◆ PROBLEM TO SOLVE
After finding the line with "The image size is (720, 365)." in the entries below, copy that line and each one after it exactly, through the last line, and omit pictures.

◆ EXCERPTED DATA
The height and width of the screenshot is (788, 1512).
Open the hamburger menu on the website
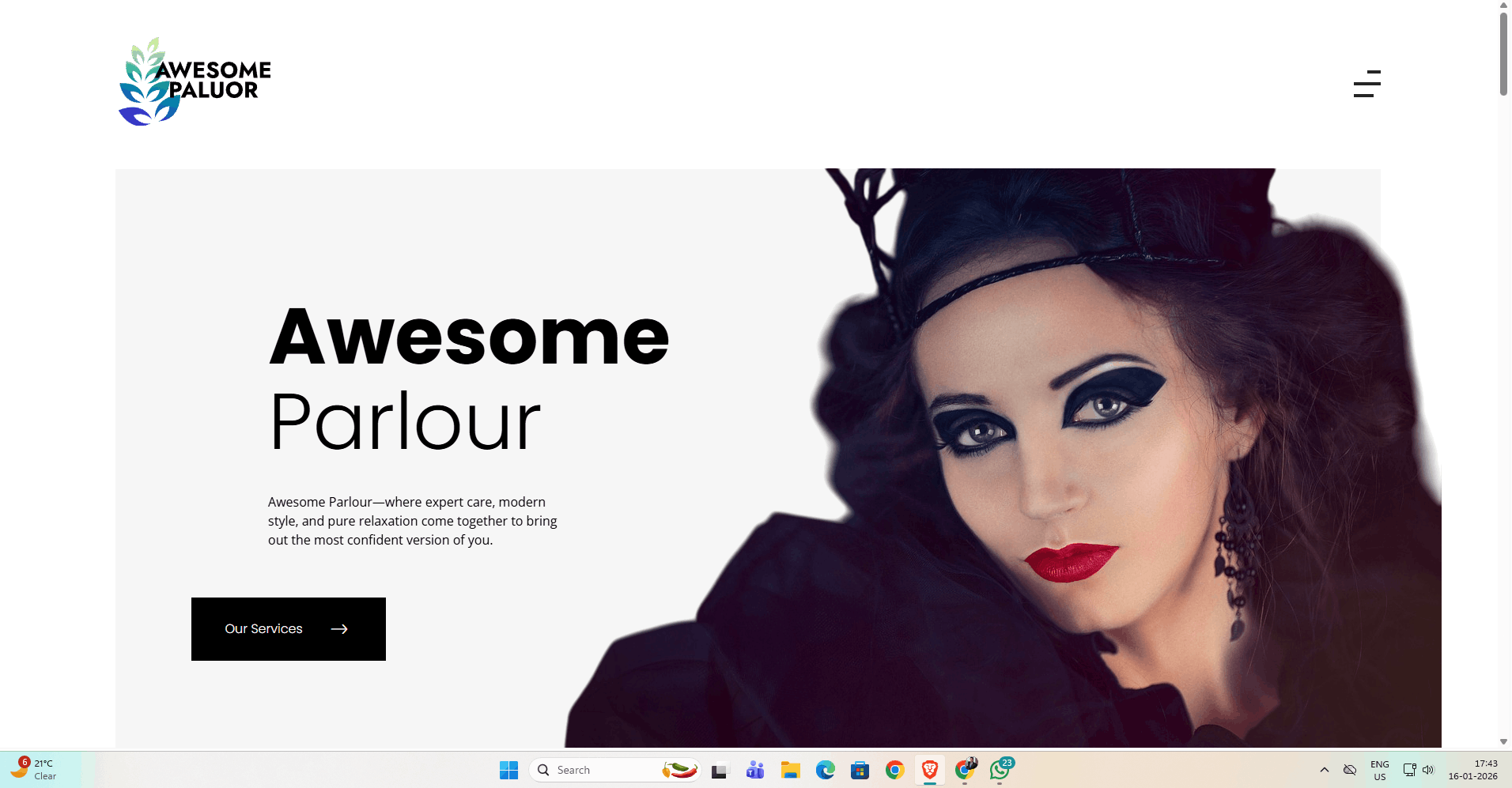point(1366,84)
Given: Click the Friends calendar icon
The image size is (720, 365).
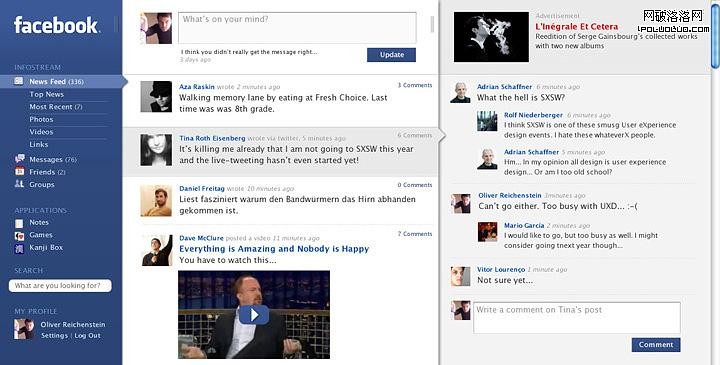Looking at the screenshot, I should point(19,172).
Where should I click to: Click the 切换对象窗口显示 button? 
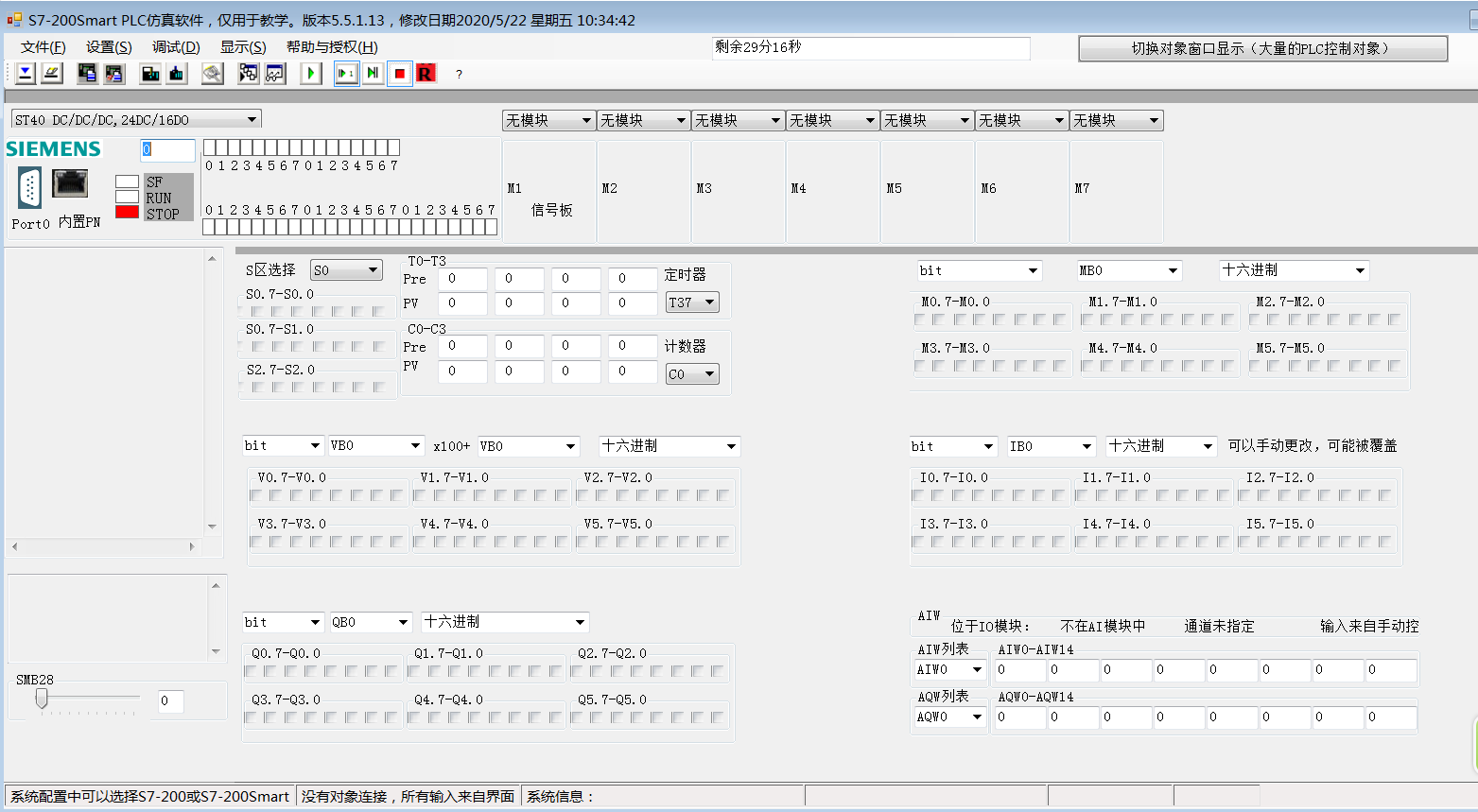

◆ REPLY
The image size is (720, 365).
Looking at the screenshot, I should point(19,172).
Where should I click to: Click the 切换对象窗口显示 button? 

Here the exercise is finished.